Can Carbon Reduction Schemes Really Work?
Despite the considerable amount of airtime devoted to climate change and its potentially devastating consequences, we have been long on pledges and promises but rather short on solutions.
At our most recent debate at the House of Lords, GoodCorporation invited business leaders, government departments and NGOs to discuss the UK’s Carbon Reduction Commitment (CRC). Paul Clements-Hunt, Head of the UN Environment Programme Finance Initiative led the debate inviting delegates to comment on the effectiveness or otherwise of the CRC.
The debate raised a number of questions:
Is the CRC effective enough to gain the support of both business and the consumer?
Can it be sold to corporate Britain in an economic downturn?
Can league tables provide an accurate reflection of carbon reduction or are they misleading?
Is there a sufficient incentive to participate fully and is there enough credit for businesses that are successfully reducing their carbon footprint?
When the room was asked if current regulation would enable the UK to honour its carbon reduction commitment, the vote was split 50/50. The room was also similarly divided when asked if UK businesses were taking the CRC seriously.
Two key problem areas were identified, the timing of the scheme and the communication of requirements. Many felt that the start year was wrong, that because of the downturn, emissions will be lower anyway, creating a misleading baseline.
An element of gamesmanship appears to be going on with some suggestions that businesses were doing very little to make reductions now, saving all their efforts until required to do so by the Carbon Reduction Commitment in order to maximise the apparent scale of reduction and achieve a high league table position.
It was suggested that although the threat of climate change has been acknowledged, there is still a huge need to identify the steps that can be taken to address the problem. Some businesses felt well informed, while others felt that the DECC needs to do more to communicate the requirements of the CRC. Anomalies in the assessment of emissions were also discussed for example, a company that reduces business travel and switches to video conferencing will be penalised under the CRC, as the scheme only measures emissions within the business site and does not take external emissions such as transport and travel into consideration.
Some felt that the scheme is not tightly regulated and that there are insufficient penalties for non-compliance. Others questioned the likely effectiveness of a countrywide scheme in tackling such a tangibly global problem and called for a worldwide solution to be developed and implemented. It was noted that international businesses could be caught out having to comply with multiple schemes in different markets at considerable cost.

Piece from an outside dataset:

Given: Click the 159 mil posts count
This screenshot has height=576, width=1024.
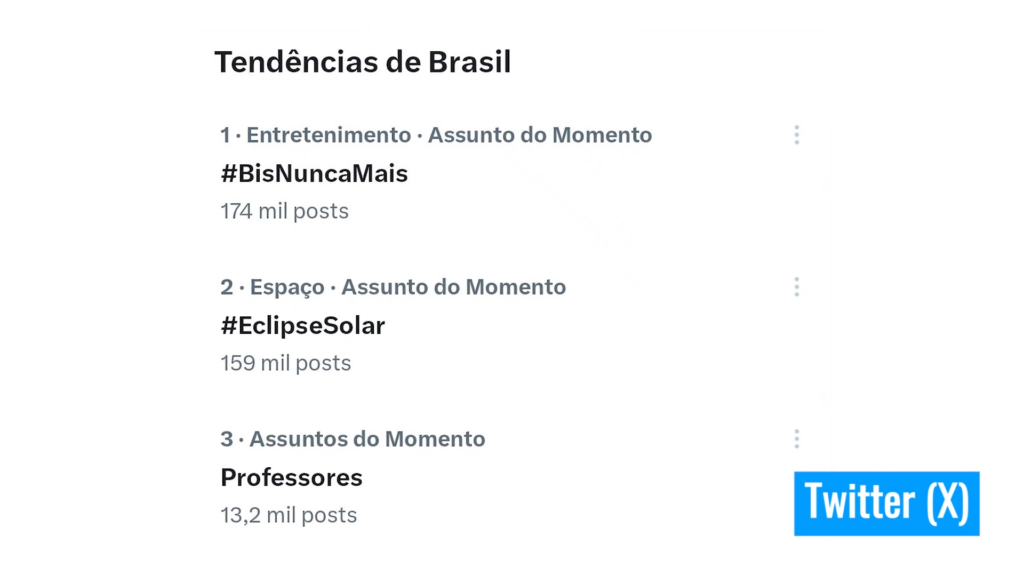Looking at the screenshot, I should pos(284,363).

Many felt that the CRC was a force for good, that the UK government should be applauded for leading the way in developing a viable scheme to encourage carbon reduction and thereby honouring its commitments. It was agreed that the process of measurement was in itself a useful step to take on the road to reduction and that by embracing the CRC it would encourage businesses in a new way of thinking which would produce results.
Others were encouraged by the support for climate change solutions by figures such as Obama. In some cases, this has led to sustainability becoming a board issue.
If CRC is successful and proves to be a viable tool for delivering carbon reduction, the UK will be leading the world in meeting reduction targets. We should be maximising the help we give to businesses to follow the scheme in order to ensure its success.